Every day, about 44,000 units of blood are used to save lives across the United States. This blood is vital for cancer patients, organ transplant recipients, and victims of accidents. Although 38 percent of the U.S. population is eligible to donate blood, less than 10 percent does so each year.
It’s always a good time to donate blood, but it may be on your mind more than usual, because January is National Volunteer Blood Donor Month.
But is it safe? If you’re age 65 or older, you might be concerned about the health risks of donating blood.
It’s a common myth that seniors are “too old” to donate blood. But as long as you meet the eligibility requirements, there is no upper age limit on blood donation.
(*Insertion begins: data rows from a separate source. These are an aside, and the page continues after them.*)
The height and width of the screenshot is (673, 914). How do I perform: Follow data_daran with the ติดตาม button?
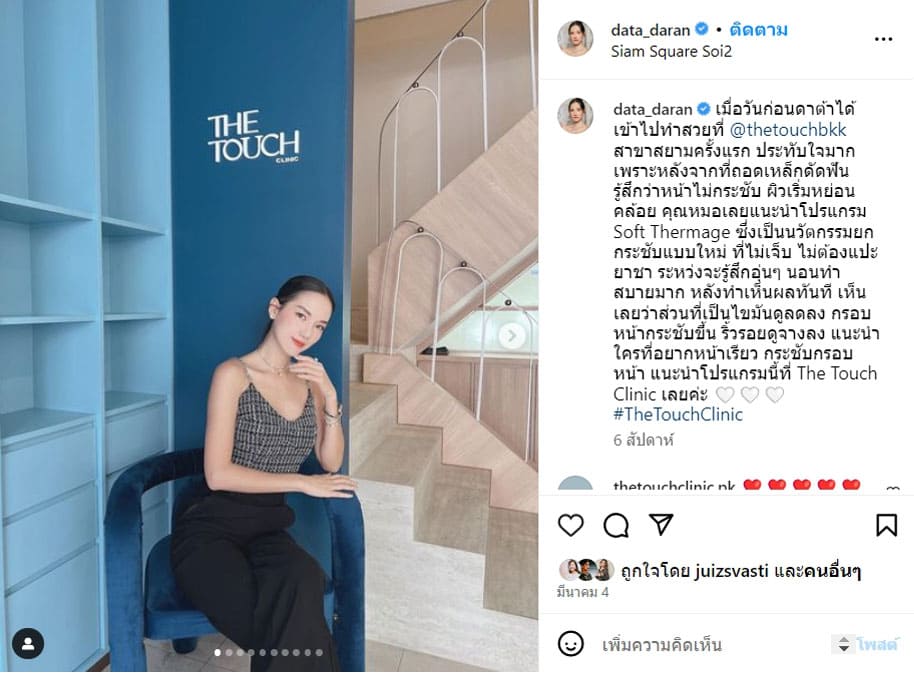click(758, 29)
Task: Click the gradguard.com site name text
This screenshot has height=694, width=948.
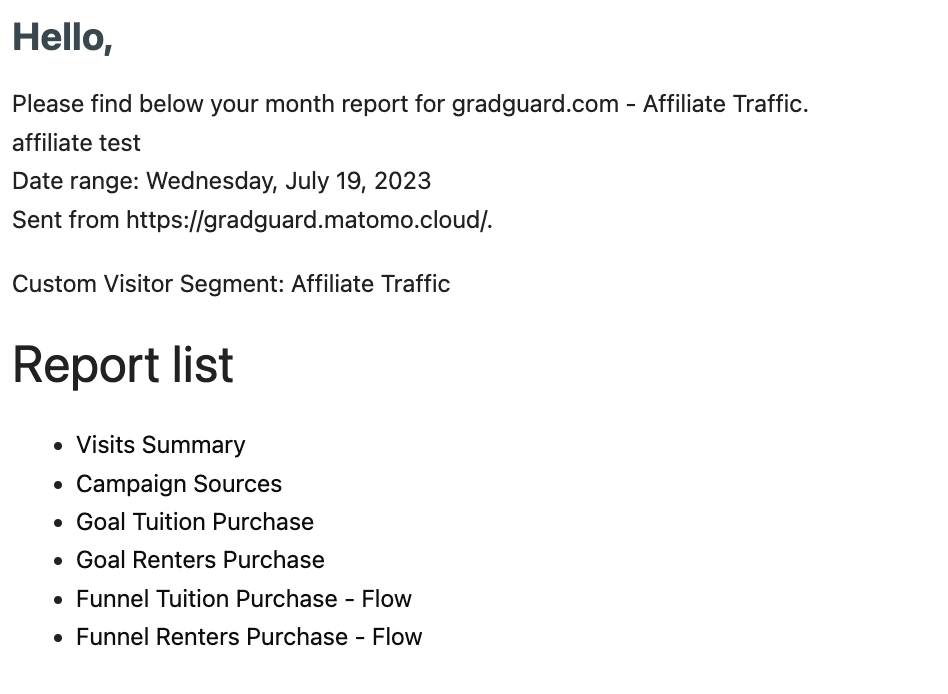Action: click(535, 104)
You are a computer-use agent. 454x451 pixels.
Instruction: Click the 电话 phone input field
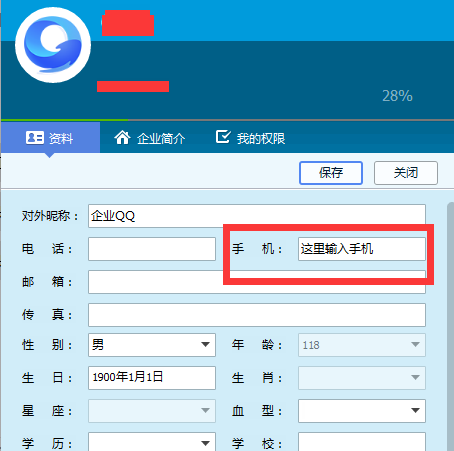coord(152,249)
Your blood can save somebody’s life just as well as a younger person’s! Read on to learn the general requirements for being a blood donor.
In general, you can donate blood if:
- You are at least 17 years old
- You weigh at least 100 pounds
- You are in good health (a mini physical exam will take place at the blood donation location)
- It’s been at least eight weeks since your last blood donation
Usually, you cannot donate blood if:
- You had hepatitis when you were 11 years or older
- You have received a blood transfusion within the last year
- You are pregnant, or have been pregnant within the last six weeks
- You have gotten a tattoo within the last year
- You are participating in certain high-risk behaviors
If you decide to donate blood, you’ll find that the process is very simple. You’ll have your basic information and a medical history taken, along with a mini physical exam to measure your pulse, blood pressure and so on.
The procedure will take 5-10 minutes, after which you’ll rest and enjoy a snack. Then you’ll go on home as good as new, with the empowering knowledge that your donation may very well save someone’s life!